Segment Start: GIVEN RECORDS

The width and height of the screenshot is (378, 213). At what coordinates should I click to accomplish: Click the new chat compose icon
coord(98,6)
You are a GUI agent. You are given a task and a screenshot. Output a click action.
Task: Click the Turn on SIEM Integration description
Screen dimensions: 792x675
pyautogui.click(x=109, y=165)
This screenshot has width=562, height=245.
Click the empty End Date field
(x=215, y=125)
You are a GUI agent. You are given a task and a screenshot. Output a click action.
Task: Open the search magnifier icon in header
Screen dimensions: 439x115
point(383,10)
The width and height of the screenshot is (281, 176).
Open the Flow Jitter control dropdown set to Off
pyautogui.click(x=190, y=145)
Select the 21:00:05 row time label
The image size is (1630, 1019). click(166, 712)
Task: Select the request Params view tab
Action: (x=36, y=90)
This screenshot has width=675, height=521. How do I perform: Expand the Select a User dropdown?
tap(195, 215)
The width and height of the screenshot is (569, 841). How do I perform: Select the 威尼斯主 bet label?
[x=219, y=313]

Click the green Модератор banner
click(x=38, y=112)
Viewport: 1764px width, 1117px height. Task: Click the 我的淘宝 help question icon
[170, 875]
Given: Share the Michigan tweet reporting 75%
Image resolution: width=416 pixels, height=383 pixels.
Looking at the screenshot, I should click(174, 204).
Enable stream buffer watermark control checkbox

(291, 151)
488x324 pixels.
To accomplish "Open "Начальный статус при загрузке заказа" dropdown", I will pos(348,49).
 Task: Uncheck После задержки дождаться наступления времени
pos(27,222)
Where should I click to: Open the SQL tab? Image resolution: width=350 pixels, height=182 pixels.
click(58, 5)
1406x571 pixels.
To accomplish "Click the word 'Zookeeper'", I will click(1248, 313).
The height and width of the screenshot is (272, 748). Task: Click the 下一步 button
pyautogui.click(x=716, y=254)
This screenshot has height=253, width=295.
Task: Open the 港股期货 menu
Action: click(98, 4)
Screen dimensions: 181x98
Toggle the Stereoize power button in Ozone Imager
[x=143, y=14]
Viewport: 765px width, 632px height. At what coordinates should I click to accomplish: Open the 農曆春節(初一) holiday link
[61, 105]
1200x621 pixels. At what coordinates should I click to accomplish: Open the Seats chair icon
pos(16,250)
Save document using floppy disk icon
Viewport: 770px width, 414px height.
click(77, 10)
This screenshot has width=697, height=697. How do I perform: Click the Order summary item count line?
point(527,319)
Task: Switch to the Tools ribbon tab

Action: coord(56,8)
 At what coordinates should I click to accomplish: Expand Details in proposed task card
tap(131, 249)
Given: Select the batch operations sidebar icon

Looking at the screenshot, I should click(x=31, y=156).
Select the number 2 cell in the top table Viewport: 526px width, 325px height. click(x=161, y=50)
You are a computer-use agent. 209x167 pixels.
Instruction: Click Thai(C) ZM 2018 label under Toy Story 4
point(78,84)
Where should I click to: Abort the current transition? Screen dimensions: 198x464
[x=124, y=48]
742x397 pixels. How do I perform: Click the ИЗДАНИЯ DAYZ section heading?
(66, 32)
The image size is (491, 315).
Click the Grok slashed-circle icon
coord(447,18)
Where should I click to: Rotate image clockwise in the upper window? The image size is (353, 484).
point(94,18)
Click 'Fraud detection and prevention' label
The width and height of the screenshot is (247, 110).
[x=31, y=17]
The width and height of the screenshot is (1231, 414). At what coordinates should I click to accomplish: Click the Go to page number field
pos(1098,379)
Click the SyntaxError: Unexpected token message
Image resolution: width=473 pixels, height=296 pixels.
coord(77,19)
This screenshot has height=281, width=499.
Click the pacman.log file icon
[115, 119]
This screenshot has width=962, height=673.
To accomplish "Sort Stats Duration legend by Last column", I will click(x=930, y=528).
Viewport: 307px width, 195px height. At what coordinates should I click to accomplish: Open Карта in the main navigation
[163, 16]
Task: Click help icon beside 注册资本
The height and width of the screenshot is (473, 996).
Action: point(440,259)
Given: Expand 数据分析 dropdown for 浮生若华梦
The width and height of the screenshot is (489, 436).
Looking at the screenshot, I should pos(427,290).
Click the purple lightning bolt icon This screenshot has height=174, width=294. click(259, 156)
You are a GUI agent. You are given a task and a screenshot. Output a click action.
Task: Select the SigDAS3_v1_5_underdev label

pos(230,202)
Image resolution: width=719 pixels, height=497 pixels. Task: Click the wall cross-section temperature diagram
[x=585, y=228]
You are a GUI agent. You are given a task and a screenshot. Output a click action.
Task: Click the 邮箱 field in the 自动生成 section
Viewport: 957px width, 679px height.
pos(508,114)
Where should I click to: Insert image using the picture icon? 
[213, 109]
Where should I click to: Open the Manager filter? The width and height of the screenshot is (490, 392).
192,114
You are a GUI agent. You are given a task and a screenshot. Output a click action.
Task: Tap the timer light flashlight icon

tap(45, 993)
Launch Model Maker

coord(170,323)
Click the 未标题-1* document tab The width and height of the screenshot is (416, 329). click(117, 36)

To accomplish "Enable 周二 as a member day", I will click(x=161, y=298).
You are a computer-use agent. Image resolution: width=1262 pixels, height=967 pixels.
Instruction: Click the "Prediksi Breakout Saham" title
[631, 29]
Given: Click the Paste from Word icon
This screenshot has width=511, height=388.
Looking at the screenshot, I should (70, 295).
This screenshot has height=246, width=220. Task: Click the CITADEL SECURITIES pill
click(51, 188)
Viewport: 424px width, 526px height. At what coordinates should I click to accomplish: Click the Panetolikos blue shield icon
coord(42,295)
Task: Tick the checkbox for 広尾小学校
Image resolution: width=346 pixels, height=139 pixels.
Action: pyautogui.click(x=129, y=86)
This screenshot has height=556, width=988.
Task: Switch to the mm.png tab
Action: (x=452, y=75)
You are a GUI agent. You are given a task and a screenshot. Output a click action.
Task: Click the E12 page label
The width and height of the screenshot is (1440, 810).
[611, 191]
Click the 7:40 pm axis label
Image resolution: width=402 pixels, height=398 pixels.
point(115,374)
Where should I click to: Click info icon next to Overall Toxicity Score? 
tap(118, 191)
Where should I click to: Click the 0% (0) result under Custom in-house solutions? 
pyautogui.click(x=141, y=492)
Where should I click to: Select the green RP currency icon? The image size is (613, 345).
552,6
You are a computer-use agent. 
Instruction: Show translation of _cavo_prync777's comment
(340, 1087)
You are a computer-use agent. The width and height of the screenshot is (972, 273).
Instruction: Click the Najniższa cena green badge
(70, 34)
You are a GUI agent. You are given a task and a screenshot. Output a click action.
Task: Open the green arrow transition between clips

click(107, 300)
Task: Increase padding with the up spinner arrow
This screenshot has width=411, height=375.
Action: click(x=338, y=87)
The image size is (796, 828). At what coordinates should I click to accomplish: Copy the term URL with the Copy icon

Segment End: GIVEN RECORDS

INSTRUCTIONS TO FOLLOW:
The output should be exactly the lines above from the line containing "Task: Tap the timer light flashlight icon" to the line containing "Click the 7:40 pm axis label", inclusive, with no other lines.

SOLUTION TO THE EXERCISE:
Task: Tap the timer light flashlight icon

tap(45, 993)
Launch Model Maker

coord(170,323)
Click the 未标题-1* document tab The width and height of the screenshot is (416, 329). click(117, 36)

To accomplish "Enable 周二 as a member day", I will click(x=161, y=298).
You are a computer-use agent. Image resolution: width=1262 pixels, height=967 pixels.
Instruction: Click the "Prediksi Breakout Saham" title
[631, 29]
Given: Click the Paste from Word icon
This screenshot has width=511, height=388.
Looking at the screenshot, I should (70, 295).
This screenshot has height=246, width=220. Task: Click the CITADEL SECURITIES pill
click(51, 188)
Viewport: 424px width, 526px height. At what coordinates should I click to accomplish: Click the Panetolikos blue shield icon
coord(42,295)
Task: Tick the checkbox for 広尾小学校
Image resolution: width=346 pixels, height=139 pixels.
Action: pyautogui.click(x=129, y=86)
This screenshot has height=556, width=988.
Task: Switch to the mm.png tab
Action: (x=452, y=75)
You are a GUI agent. You are given a task and a screenshot. Output a click action.
Task: Click the E12 page label
The width and height of the screenshot is (1440, 810).
[611, 191]
Click the 7:40 pm axis label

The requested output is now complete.